Sabah yazarından ilginç çıkış: Sırada Ahmet Altan var
Sabah yazarı Engin Ardıç, Fazıl Say'ın aldığı İnsan Hakları, Barış, Özgürlük ve Yolsuzlukla Mücadele Ödülü'ne kafayı takmış. Bugün köşesinden Fazıl Say'ın hangi yolsuzlukla mücadele ettiğini sordu ve ekledi...
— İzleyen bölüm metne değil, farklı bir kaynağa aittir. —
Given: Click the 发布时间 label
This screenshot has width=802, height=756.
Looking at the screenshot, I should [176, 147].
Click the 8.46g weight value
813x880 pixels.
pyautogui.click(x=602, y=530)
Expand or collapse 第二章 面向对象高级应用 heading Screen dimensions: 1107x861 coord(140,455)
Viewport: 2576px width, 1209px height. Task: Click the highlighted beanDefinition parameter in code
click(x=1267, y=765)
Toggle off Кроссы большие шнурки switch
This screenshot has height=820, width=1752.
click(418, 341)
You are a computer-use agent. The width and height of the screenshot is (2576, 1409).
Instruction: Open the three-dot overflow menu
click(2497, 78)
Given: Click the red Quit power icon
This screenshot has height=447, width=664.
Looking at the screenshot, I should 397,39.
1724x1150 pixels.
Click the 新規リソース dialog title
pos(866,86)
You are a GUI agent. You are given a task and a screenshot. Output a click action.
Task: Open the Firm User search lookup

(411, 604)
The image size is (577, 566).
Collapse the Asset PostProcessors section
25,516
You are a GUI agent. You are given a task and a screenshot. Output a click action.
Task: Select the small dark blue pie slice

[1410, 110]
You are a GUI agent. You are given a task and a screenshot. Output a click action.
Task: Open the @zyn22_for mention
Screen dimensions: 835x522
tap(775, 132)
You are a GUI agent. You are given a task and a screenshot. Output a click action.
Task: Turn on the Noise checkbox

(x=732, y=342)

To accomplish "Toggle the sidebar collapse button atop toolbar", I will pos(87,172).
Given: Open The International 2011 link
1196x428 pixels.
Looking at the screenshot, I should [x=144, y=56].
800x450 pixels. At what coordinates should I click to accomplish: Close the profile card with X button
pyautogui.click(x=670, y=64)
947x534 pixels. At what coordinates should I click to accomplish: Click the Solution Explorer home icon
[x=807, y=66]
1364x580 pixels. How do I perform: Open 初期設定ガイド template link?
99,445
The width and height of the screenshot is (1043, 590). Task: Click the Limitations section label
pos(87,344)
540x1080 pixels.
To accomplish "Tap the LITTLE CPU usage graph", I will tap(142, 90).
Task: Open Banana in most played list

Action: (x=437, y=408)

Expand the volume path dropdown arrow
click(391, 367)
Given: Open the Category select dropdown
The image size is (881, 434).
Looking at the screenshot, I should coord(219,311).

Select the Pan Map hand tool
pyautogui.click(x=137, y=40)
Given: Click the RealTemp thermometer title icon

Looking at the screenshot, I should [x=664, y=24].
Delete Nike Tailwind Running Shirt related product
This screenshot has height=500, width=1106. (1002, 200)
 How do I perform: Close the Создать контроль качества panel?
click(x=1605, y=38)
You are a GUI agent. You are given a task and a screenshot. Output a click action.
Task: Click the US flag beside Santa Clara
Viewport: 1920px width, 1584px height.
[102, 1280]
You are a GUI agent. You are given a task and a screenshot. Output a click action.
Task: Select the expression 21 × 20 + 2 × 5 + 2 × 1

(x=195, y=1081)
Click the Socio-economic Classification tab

Engin Ardıç, Can Dündar'a sık sık ödül veren
Avrupa'nın şimdi de Fazıl Say'a "yolsuzlukla mücadele" ödülü
verdiğini söyleyerek "Tayyip Erdoğan'la papaz olana Avrupa ödüller
yağdırıyor. Sırada Ahmet Altan
olmalı" dedi.
Yazısına Rus gazeteciyi hatırlatarak devam eden Ardıçşunları
yazdı:
"Rus gazeteci Svetlana Aleksiyeviç almıştı, o niçin
almasın? Ama bunun için önce hapis yiyip sonra da kaçması
gerekebilir. En ilginç yanı, bu ödülün basınımızın Erdoğan
düşmanlarını mutlu etmesi."
İŞTE ENGİN ARDIÇ'IN O YAZISI
Fazıl Say bir ödül almış.
Yok, Varşova'da düzenlenen "Chopin
yarışmasında" falan değil.
Bunun piyanoyla ilgisi yok.
Beethoven Uluslararası İnsan Hakları, Barış, Özgürlük ve
Yolsuzlukla Mücadele Ödülü!
Fazıl Say'ın hangi yolsuzluklarla nasıl mücadele ettiğini
bilmiyoruz.
Açıklarlarsa seviniriz.
Beethoven'in "yolsuzlukla mücadele, insan hakları,
barış ve özgürlükle" nasıl ilişkilendirildiğine de aklımız
ermedi. Viyana Belediyesi'nin inşaat ruhsatlarını mı incelemiş de
açık bulmuş?
Yeğeni Karl'ın vesayetini üzerine alabilmek için Prens
Metternich'e ona ithaf edeceği bir beste yapma sözü vermiş, işi
bitince de bu sözünü tutmamıştı, ondan herhalde...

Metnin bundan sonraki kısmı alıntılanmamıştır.